[quote]dirtbag wrote:
The twitch when you’re falling asleep or in a light sleep is called “hypnic myoclonia”. It isn’t necessarily related to snoring at all. Snoring occurs because of flaccid tissue in the soft palate, which can be caused or exacerbated by any number of things. Hypnic myoclonia specifically has to do with how the brain behaves in light, Stage 1 sleep.
The first stage of sleep and a “level” of sleep which we may return to a few times a night is called Stage 1. It’s defined as a light sleep that we can drift in and out of; the senses of vision and hearing aren’t fully disconnected from external stimuli the way they are in deeper stages of sleep, but the neuronal firing pattern resembles that of when we’re dreaming, and people woken up from this stage often remember visual images and dream fragments.
In full REM sleep (during real dreaming), there is a sort of short-circuit in the brain* which activates to keep us from getting up and acting out our dreams physically; essentially this safety switch tells the brain that it can talk to its sensory interpretation modules, but it isn’t allowed to talk to its motor control modules. (When this short-circuit doesn’t kick in properly we can get sleepwalking.
Alternatively, when we start to wake up but the circuit doesn’t disengage, we get the kind of nightmare known as “sleep paralysis”, where you are at least semi-aware of your real physical surroundings, often mixed with visual and/or auditory hallucinations which “feel” real, but you absolutely cannot move. This may be where a lot of “alien abduction” experiences come from.)

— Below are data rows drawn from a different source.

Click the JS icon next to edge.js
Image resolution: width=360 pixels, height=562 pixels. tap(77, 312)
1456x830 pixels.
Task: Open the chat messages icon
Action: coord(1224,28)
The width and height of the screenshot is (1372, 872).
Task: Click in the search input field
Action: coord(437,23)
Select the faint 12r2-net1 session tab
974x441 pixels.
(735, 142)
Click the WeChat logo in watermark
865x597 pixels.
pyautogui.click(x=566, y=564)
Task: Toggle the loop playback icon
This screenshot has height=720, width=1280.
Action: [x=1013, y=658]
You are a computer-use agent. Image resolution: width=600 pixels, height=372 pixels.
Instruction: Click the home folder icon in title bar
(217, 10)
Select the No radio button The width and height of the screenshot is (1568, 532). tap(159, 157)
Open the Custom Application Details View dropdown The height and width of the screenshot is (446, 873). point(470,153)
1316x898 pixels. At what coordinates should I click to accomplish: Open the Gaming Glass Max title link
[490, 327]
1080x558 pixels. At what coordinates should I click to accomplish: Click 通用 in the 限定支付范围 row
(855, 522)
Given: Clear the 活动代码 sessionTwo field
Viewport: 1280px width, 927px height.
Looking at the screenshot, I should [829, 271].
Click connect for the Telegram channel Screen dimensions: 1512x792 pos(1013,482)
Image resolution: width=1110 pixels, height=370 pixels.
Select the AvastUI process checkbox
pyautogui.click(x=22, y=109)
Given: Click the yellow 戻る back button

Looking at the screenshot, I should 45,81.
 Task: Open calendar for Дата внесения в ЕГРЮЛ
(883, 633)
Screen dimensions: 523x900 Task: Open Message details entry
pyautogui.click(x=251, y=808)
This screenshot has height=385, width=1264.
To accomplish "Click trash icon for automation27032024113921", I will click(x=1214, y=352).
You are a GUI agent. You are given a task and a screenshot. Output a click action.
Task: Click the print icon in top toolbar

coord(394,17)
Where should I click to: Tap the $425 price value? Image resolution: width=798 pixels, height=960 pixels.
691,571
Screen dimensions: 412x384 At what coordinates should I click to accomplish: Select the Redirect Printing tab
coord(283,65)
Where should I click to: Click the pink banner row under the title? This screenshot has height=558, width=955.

Back to hypnic myoclonia, though. In the first few minutes of Stage 1 sleep, the brain is starting to take on the aspects of synchronised neuronal firing typical of dreaming, but that protective short-circuit hasn’t kicked in yet. This sometimes results in the pattern of firing in your brain triggering a synchronous burst in the motor neurons, and you get a “startle twitch”.
That twitch is generally absolutely nothing to worry about. It’s only when you continue that kind of startle jerk after you are in full, Stage 2, 3, or 4 deep sleep that you know that something is going wrong.
Can medication affect this? Possible; any medication which affects sleep patterns has the potential to affect it, because it has the potential to affect how your brain is acting during sleep. Unless it seems to be accompanied by other sleep disturbances, though, like night terrors or sleepwalking, or the startle is leaving you with sore muscles or a bitten tongue or suchlike, or it’s simply really bothering your ability to sleep, then it probably honestly isn’t worth worrying about.
- This circuit is composed of inhibitory GABAergic neurons in the thalamus which interfere with motoneuron firing patterns, if you wanted to know that, and motoneurons are also kept hyperpolarised to keep them from firing properly. However, messages for minor twitches in the peripheral muscles can still sneak through.
maybe this will help[/quote]
awww snap. Dirtbag knows… wow. ok, well I really am releived!
I was worried it was going to like grow into epilepsy or something. Thank you for posting sir!